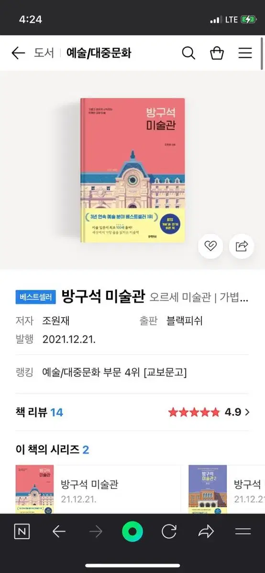
Task: Open 책 리뷰 14 link
Action: point(39,412)
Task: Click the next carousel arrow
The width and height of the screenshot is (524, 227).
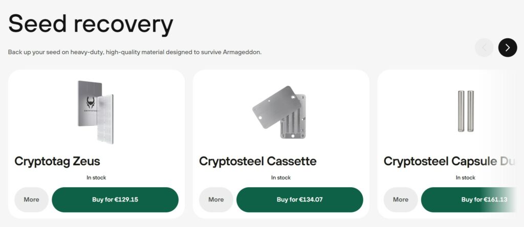Action: [507, 48]
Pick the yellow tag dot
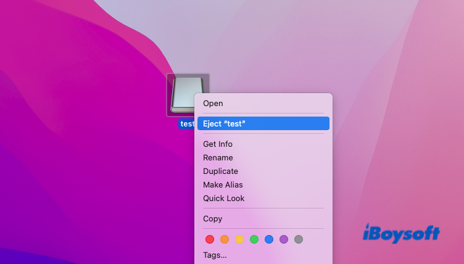Screen dimensions: 464x264 tap(239, 239)
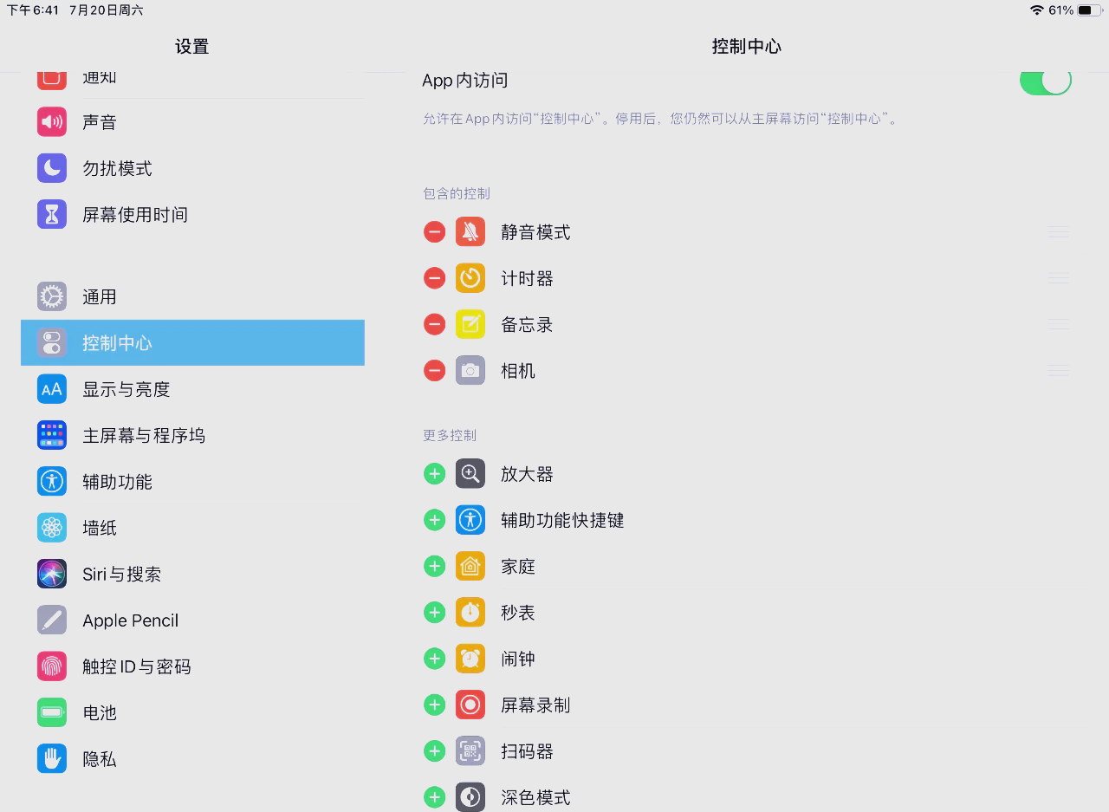
Task: Remove 静音模式 with red minus button
Action: 434,232
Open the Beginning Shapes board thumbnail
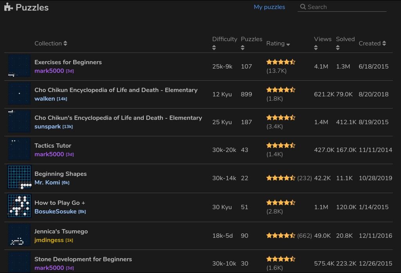This screenshot has height=273, width=401. coord(19,177)
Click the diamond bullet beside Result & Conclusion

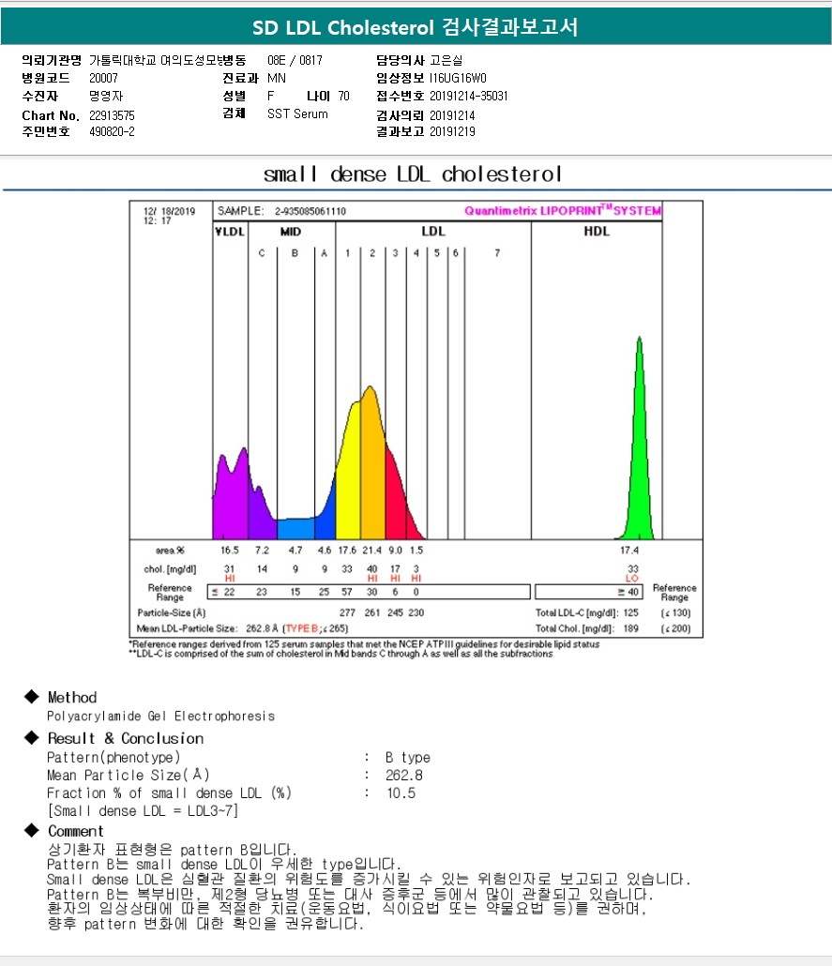pos(31,738)
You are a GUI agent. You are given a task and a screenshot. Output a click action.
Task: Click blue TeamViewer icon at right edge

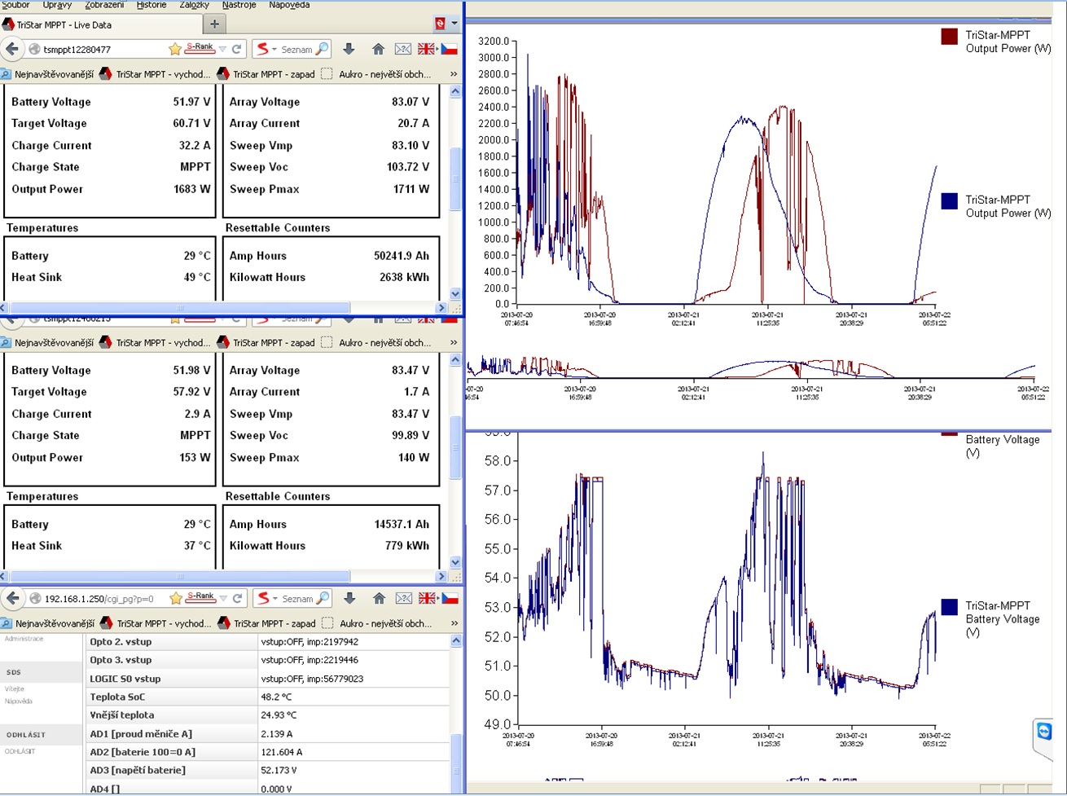click(x=1044, y=732)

········

ASSIGNMENT => Excluding the pictures, restate word for word the lines from the one that holds "Pick the yellow tag dot" through the last line of the entries, both ends included.

YOUR SOLUTION =>
Pick the yellow tag dot
Screen dimensions: 464x264 tap(239, 239)
Task: Remove 静音模式 with red minus button
Action: 434,232
Open the Beginning Shapes board thumbnail
This screenshot has height=273, width=401. coord(19,177)
Click the diamond bullet beside Result & Conclusion

pos(31,738)
You are a GUI agent. You are given a task and a screenshot. Output a click action.
Task: Click blue TeamViewer icon at right edge

click(x=1044, y=732)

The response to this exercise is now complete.